In early September, before the second game this season, Maryland coaches took a calculated gamble and decided not to redshirt freshman quarterback Latrez Harrison. There were two reasons: Harrison's immense ability and the chance that starter Calvin McCall might not be able to survive all 11 games without a serious injury.

"Right now," said quarterbacks coach Craig Johnson, "hindsight says we were 100 percent right."

If McCall had suffered that torn ligament in his left knee a month ago instead of last Saturday, the Terrapins might have turned to senior Trez Evans, who has been listed as the backup all season. Because Harrison had progressed so well during practice, usually running at least as many plays with the second team as Evans the last few weeks, Coach Ron Vanderlinden was quick to name him the starter for Saturday's game at top-ranked Florida State.

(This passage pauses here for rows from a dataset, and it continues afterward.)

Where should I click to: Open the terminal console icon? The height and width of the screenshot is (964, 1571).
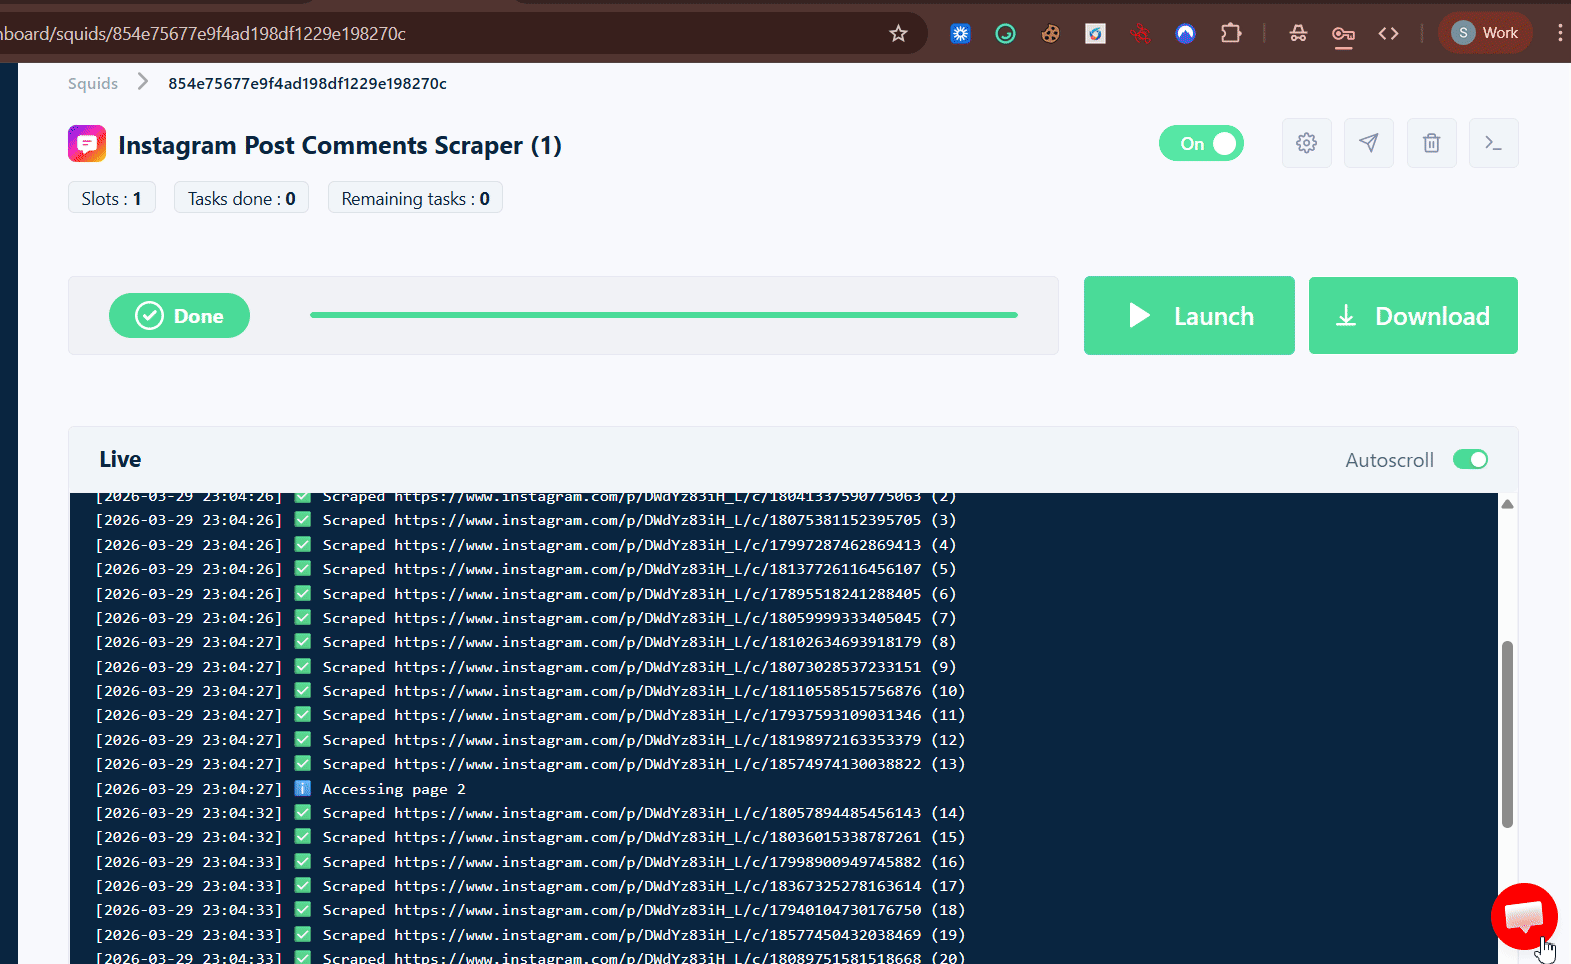tap(1493, 143)
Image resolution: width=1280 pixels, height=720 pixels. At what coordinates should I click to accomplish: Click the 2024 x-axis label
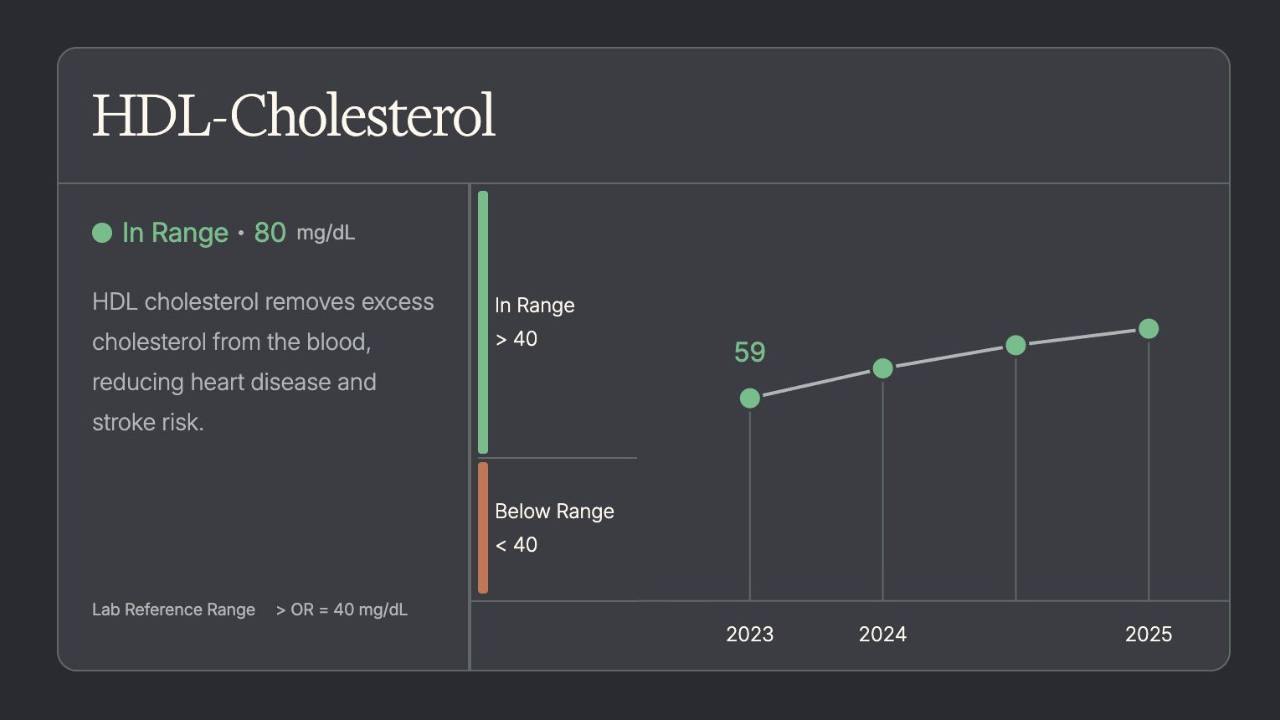click(882, 634)
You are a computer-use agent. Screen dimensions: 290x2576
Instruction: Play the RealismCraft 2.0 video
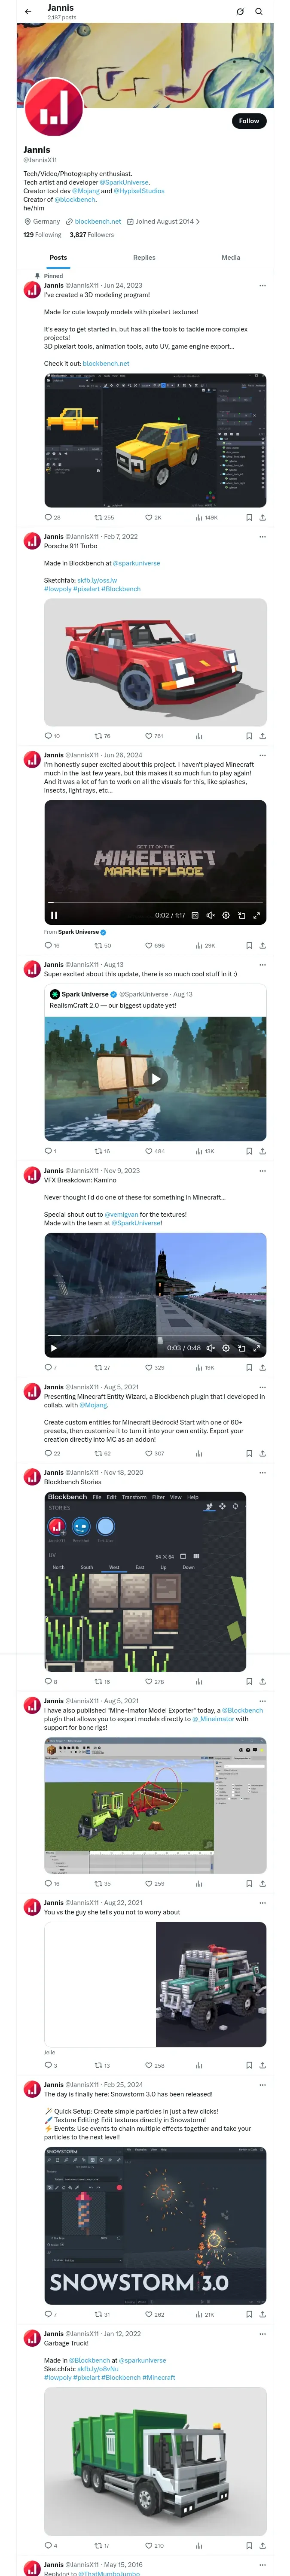pos(155,1079)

A year ago, Harrison was leading Booker T. Washington High in Atlanta to a 10-2 record while gaining recognition as one of the top quarterback prospects in the country. Saturday, he will be under center against a team that has won 106 games this decade, that has won 37 of 41 games when ranked No. 1 and has not lost at home since Nov. 16, 1991.

"This is the moment I've been waiting for," Harrison said. "You don't really get a chance at the number one team in the nation very often. If Calvin were here, I'd be working with the [first-string] team every now and then, so I basically have a feel for the first unit anyway.

"I'll go play against anybody. . . . You can't be scared of the name Florida State."

Johnson will try to impress on Harrison most of what he has on McCall: "Don't do anything to lose the game, keep us in good plays [when the Seminoles change defensive looks at the line of scrimmage] and, when available, try to make plays."

"We'll cut back a slight bit from Calvin but still basically run our offense," Johnson said.

Both McCall and Harrison are adept at running an option offense. Harrison has a much stronger arm, but McCall had an entire year to become accustomed to the terminology and overall concept of the offense before being thrown into a game.

Harrison has been used in mop-up duty in four games, including most of the final four minutes of a 30-17 loss to North Carolina State Saturday after McCall's injury. The results: one completion in 13 attempts and three interceptions.

There were extenuating circumstances on each of the interceptions, all of which came against the Wolfpack.

"That's the first time I got out there and really played," Harrison said. "I won't make the same mistakes."